She was a guest on the IBJ Podcast a year ago, discussing the importance of hiring and nurturing a diverse workforce, and was a panelist on IBJ’s Technology Power Panel earlier this year.

IBJ Editor Lesley Weidenbener said Freeman was an obvious choice to host the podcast, given her breadth of experience in business, law and technology.

“Angela has a dynamic and engaging personality that we know will connect both with listeners and with guests,” Weidenbener said. “And her own story coming from a rural community in Kentucky and breaking gender and race barriers throughout her career gives her a great perspective in which to talk about inclusion efforts.”

IBJ Publisher Nate Feltman said the podcast is an effort to contribute to a larger community conversation about diversity.

“Business leaders in our community want to make changes in this area but they don’t always know how,” Feltman said. “We hope the podcast can give leaders the knowledge and the confidence they need to push forward in their diversity efforts.”

IBJ talked with Freeman about why she decided to add podcast host to her resume.

Why did you agree to host?

The opportunity. It has never been a dream of mine to host a podcast, or go to law school, or become a scientist, or be the first African American president of Women & Hi Tech—but those opportunities were presented to me.

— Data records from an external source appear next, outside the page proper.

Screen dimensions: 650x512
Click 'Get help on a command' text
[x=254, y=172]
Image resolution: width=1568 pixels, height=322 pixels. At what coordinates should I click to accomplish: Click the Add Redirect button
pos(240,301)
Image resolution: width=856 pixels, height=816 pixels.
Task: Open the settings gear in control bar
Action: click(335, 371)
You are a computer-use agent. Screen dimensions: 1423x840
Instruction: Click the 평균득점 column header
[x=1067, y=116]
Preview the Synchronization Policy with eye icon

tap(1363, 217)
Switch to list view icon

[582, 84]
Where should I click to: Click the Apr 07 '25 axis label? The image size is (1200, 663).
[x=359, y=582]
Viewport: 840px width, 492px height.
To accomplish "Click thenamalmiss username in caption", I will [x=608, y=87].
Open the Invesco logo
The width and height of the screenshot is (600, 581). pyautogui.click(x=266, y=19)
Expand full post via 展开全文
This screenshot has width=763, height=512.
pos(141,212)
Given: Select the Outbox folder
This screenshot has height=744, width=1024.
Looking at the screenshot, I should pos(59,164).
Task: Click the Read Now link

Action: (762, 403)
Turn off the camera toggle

I’ve been blessed to be successful at things that I get excited and authentically passionate about, like increasing diversity, equity and inclusion of women in STEM, law and business.

What is your primary goal?

A primary goal of the podcast is to educate and empower the Indianapolis and statewide Indiana business community around ways we can better reflect, leverage and appreciate the exponential power and profitability produced when diversity, equity and inclusion is the corporate and cultural law of the land.

Who do you want to have as guests?

My corporate and community advocacy and engagement for the last two decades has focused on advancing women in STEM and law. So, certainly, I hope to have strong business leaders, entrepreneurs and venture capitalists who are driving their industries by being change agents for diversity, equity and inclusion. However, I also hope to hear from some of our social, political and/or cultural influencers that are impacting businesses and our city’s economy in nontraditional ways.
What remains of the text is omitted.